Bekasi Kota, (MR) – Proses Rehabilitasi Sosial Rumah Tidak Layak Huni (Rutilahu) dan Sarana Prasarana,Lingkungan diatur dengan Peraturan Menteri Sosial Nomor 20 Tahun 2017 tentang Rehabilitasi Sosial Rumah Tidak Layak Huni dan Sarana Prasarana, (4/11/19).Lingkungan(Permensos Rutilahu dan Sarling),Permensos Nomor 20 Tahun 2017 tentang Rehabilitasi Sosial Rumah Tidak Layak Huni dan Sarana Prasarana Lingkungan diteken Menteri Sosial Khofifah.
Indar Parawansa pada tanggal 20 Oktober 2017 dan diundangkan oleh Dirjen Peraturan Perundang-undangan Kemenkumham RI di Jakarta pada tanggal 20 Oktober 2017 dalam Berita Negara Republik Indonesia Tahun 2017 Nomor 1489.
Program Pemerintah dalam Membantu Masyarakat dalam Membedah rumah dari Tidak Layak huni menjadi Layak Huni menjadi magnet Positif dan direspon secara Antusias oleh Masyarakat.
Namun tidak jarang dalam Pelaksanaan diduga Menjadi Ajang mencari Keuntungan Oleh Pihak Tertentu(oknum)yang berkaitan dan berkepentingan,dalam Program Kegiatan.
Program seperti hal nya diprovinsi jawa barat salah satunya untuk rutilahu di kelurahan harapan jaya kecamatan bekasi Utara Kota Bekasi tahun 2018.
Diduga kuat pada pelaksanaannya banyak yang menimbulkan pertanyaan sekaligus kecurigaan beberapa Pihak telah adanya Indikasi penyimpangan.

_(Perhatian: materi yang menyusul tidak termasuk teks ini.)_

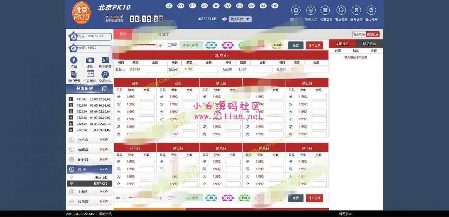Image resolution: width=449 pixels, height=217 pixels.
Task: Switch to the 长龙特选 tab
Action: tap(369, 44)
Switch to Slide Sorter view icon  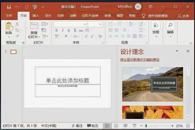[x=116, y=126]
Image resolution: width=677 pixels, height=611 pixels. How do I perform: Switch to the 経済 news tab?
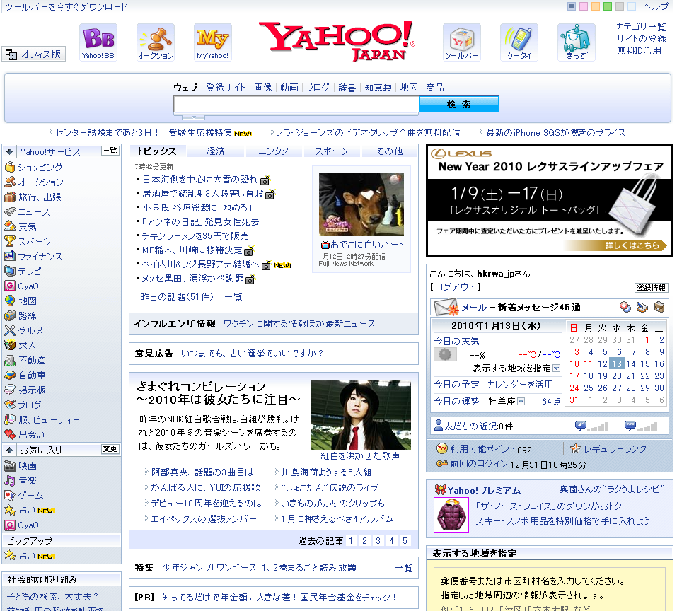tap(216, 151)

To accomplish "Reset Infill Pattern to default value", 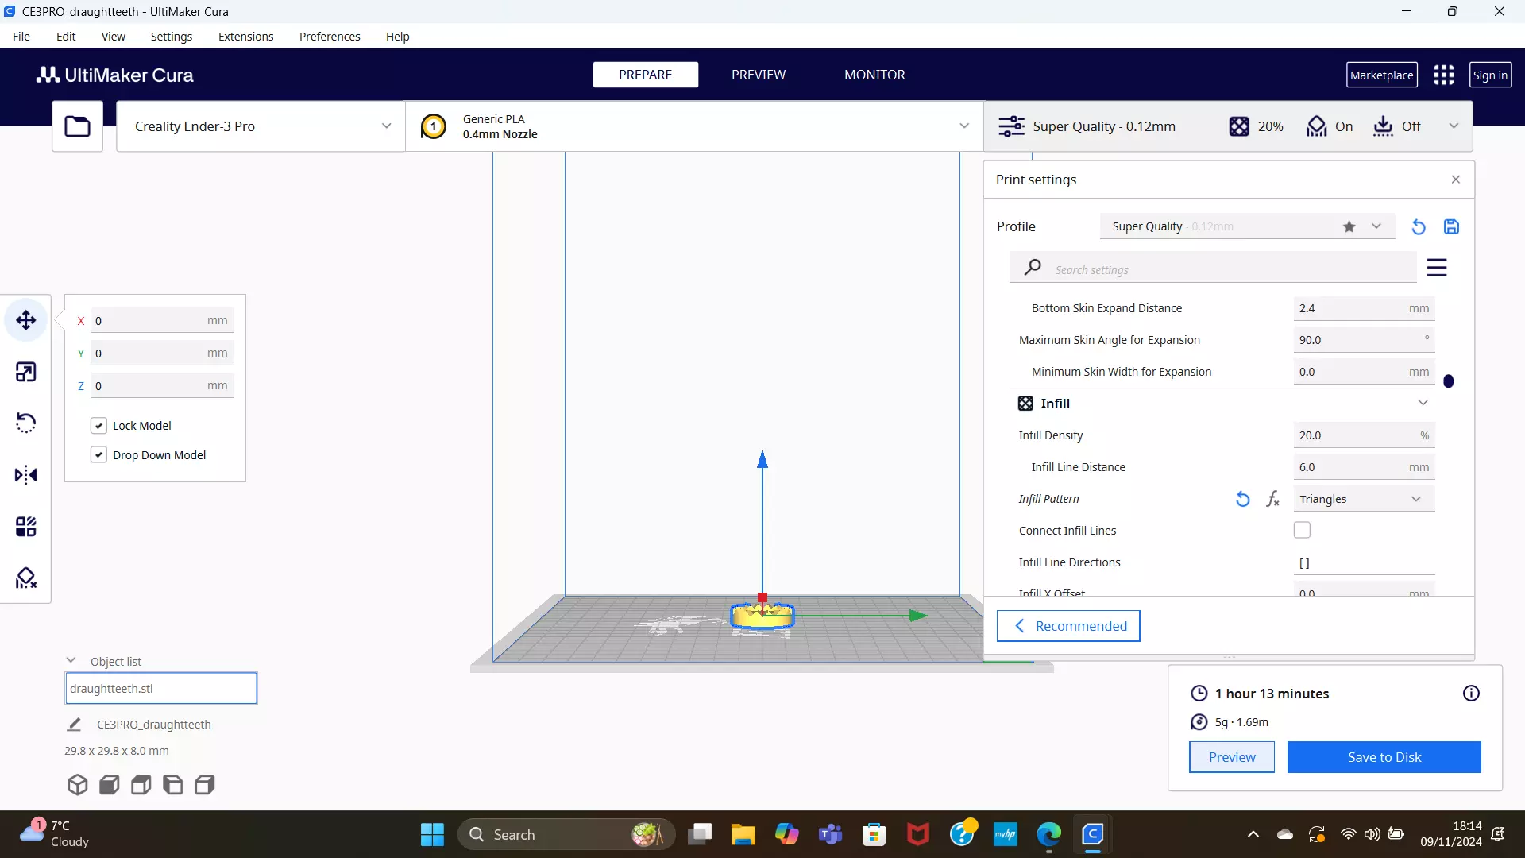I will click(x=1243, y=499).
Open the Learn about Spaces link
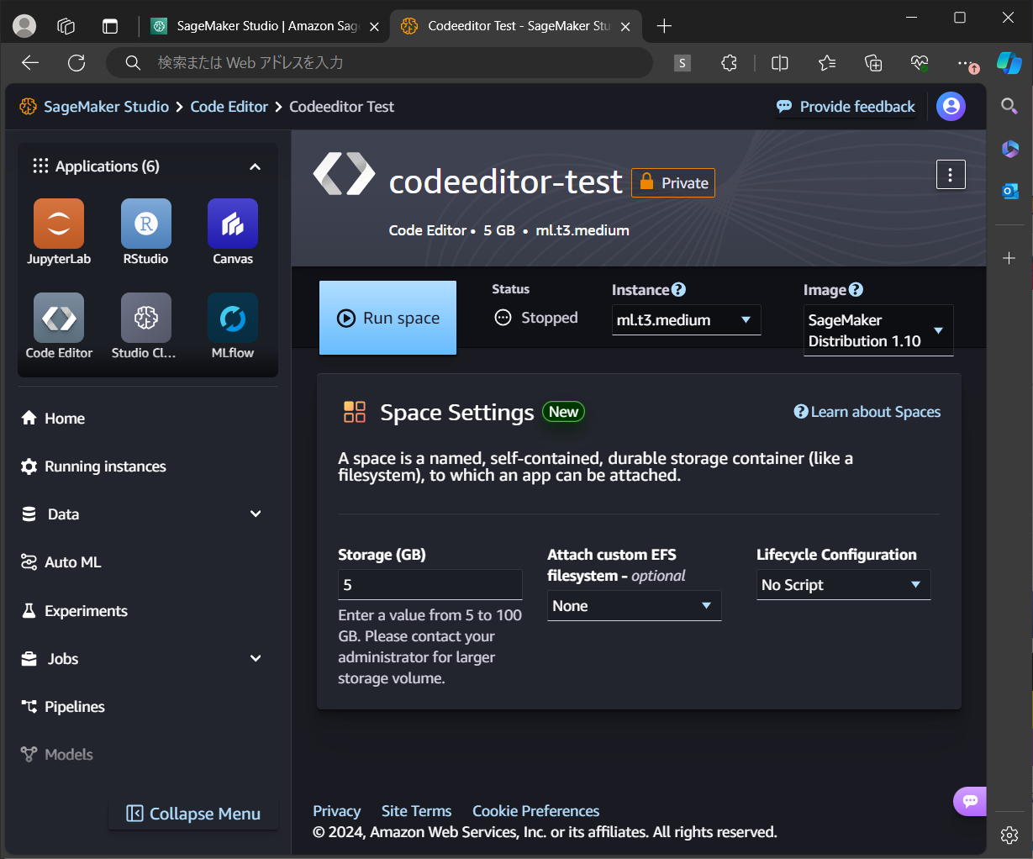The width and height of the screenshot is (1033, 859). (873, 412)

Indra Pardede sekjend DPN LSM.KAMPAK-RI (Komite Anti Mafia Peradilan dan Anti Korupsi Republik Indonesia) Ketika dijumpai dikantornya di Grand Galaxi bekasiselatan.
menyampaikan Kepada Media Rakyat bahwa,”Kami sudah melakukan Observasi dan Identifikasi terkait Program tersebut,dan kami sudah Melayangkan surat Resmi kepada Lurah Harapan jaya,sekarang kami masih menunggu balasan Resmi,dan Tidak Menutup Kemungkinan waktu dekat ini akan kami tindaklanjuti dalam bentuk Pelaporan Resmi.”Ujar Bang Indra sapaan Akrabnya.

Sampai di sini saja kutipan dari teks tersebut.